Pour Peter Garnry, responsable de la stratégie actions chez Saxo, le 20e congrès du Parti communiste est “sans doute le point culminant d’une longue transformation au cours de laquelle la Chine a mis de plus en plus l’accent sur l’importance du secteur public par rapport au secteur privé, comme le montre la politique chinoise de ‘prospérité commune'”. Gary Dugan, de Global CIO Office, une société singapourienne de services d’investissement, estime que la Chine a tourné le dos à “un modèle hybride de capitalisme modéré et de philosophie communiste réformatrice”. Les récents événements “ne font que renforcer la crainte que Xi Jinping ramène la politique chinoise vers le communisme“.
Inclusion en berne
Après des décennies d’ouverture marquées par l’adhésion de la Chine à l’Organisation mondiale du commerce (OMC) en 2001 ou l’inclusion des actions A chinoises (actions en yuans cotées sur les Bourses de Shanghai et de Shenzhen) dans les prestigieux indices MSCI, la Chine semble en effet nettement se refermer. La meilleure illustration est sans doute le positionnement des investisseurs occidentaux vis-à-vis des actions A chinoises. Quand MSCI les a intégrées à ses indices (Chine, pays émergents et tous pays), elle a prévu un facteur d’inclusion pour ne pas déstabiliser les indices (les actions chinoises auraient pesé près de la moitié de l’indice MSCI Emergents). En 2018, ce facteur avait été fixé à 5%. Il a ensuite été relevé jusqu’à 20% en 2019. A l’époque, nombre d’investisseurs anticipaient une poursuite du relèvement du facteur d’inclusion jusqu’à une intégration complète (100%). Depuis, MSCI n’y a plus touché.
Des fonds qui se retirent
Récemment, la tendance est même plutôt à la réduction de la voilure du côté des investisseurs. Zevin Asset Management, un gestionnaire d’actifs américain soucieux des aspects de durabilité, a ramené son exposition à la Chine à zéro. Au Texas, le gérant d’un fonds de pension public de 184 milliards de dollars a réduit son allocation de référence aux actions chinoises de moitié.

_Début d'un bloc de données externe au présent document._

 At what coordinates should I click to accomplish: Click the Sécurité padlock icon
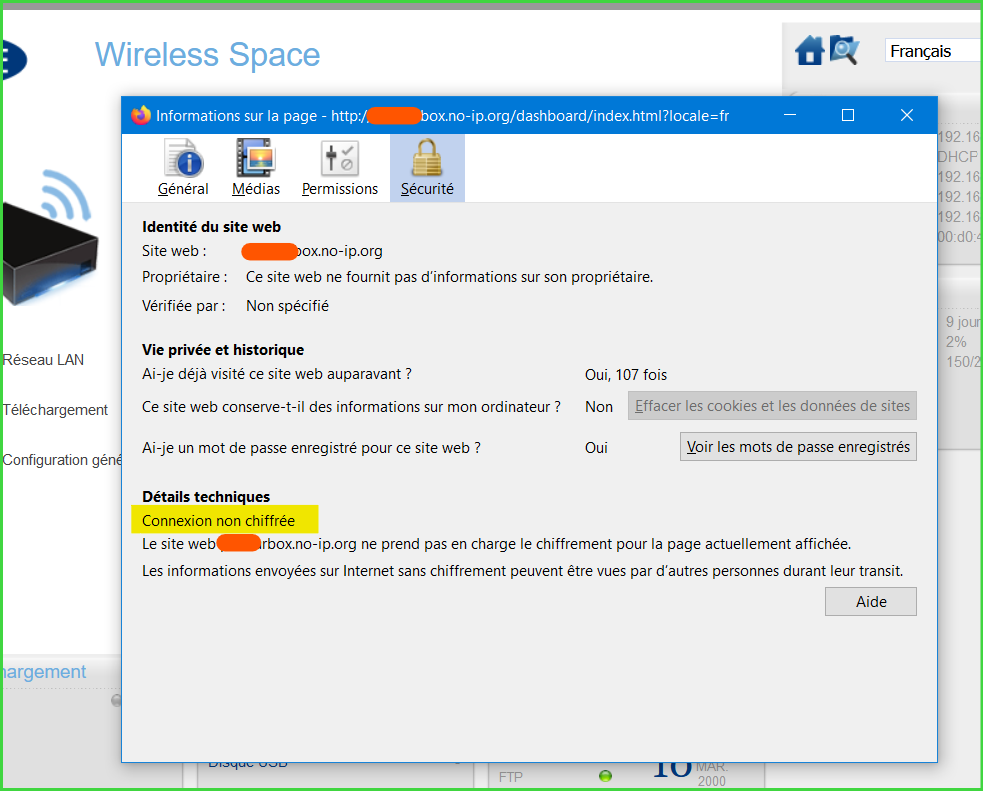(427, 160)
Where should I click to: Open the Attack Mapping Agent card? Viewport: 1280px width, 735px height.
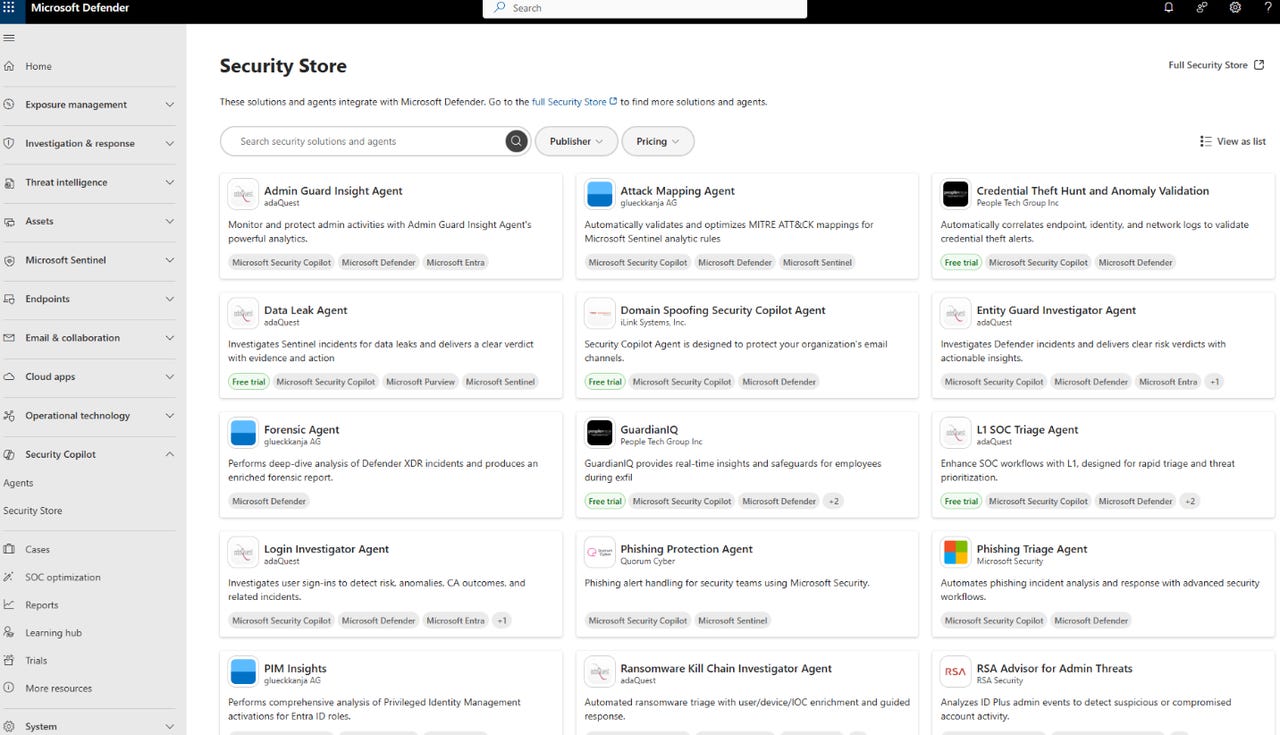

Fondamentalement, les actions chinoises sont pourtant extrêmement bon marché. L’indice Hang Seng cote, par exemple, moins de sept fois les bénéfices, soit une décote de 45% par rapport aux marchés européens et de 60% par rapport à Wall Street.
Cette décote n’est toutefois pas neuve et ne suffit plus à attirer les investisseurs, essentiellement en raison de la politique de Xi Jinping qui ne semble pas vouloir changer son fusil d’épaule.
L’inquiétude grandit même et commence à affecter les sociétés occidentales actives en Chine, comme le note Peter Garnry: “Un dollar de cash-flow en Chine a-t-il la même valeur qu’un dollar de cash-flow aux Etats-Unis ou en Europe? Sans doute que non“. Pour le spécialiste de Saxo, cette différence apparaît clairement aujourd’hui dans les valorisations des acteurs de l’industrie des semi-conducteurs, en raison notamment des restrictions américaines aux exportations de puces électroniques. “Mais cela ne s’est pas (encore) entièrement reflété dans les actions plus orientées vers les consommateurs comme Apple et Tesla. Avec environ 20% de ses revenus provenant de Chine, le profil de risque d’Apple pourrait augmenter. Tesla réalise 25% de son chiffre d’affaires en Chine et est donc également très exposé à ce pays.” On pourrait évidemment ajouter bien d’autres exemples, à commencer par Ageas sur Euronext Bruxelles. L’assureur a prévenu la semaine dernière que ses résultats du troisième trimestre seraient inférieurs aux attentes à cause (en grande partie) des conditions de marché en Chine.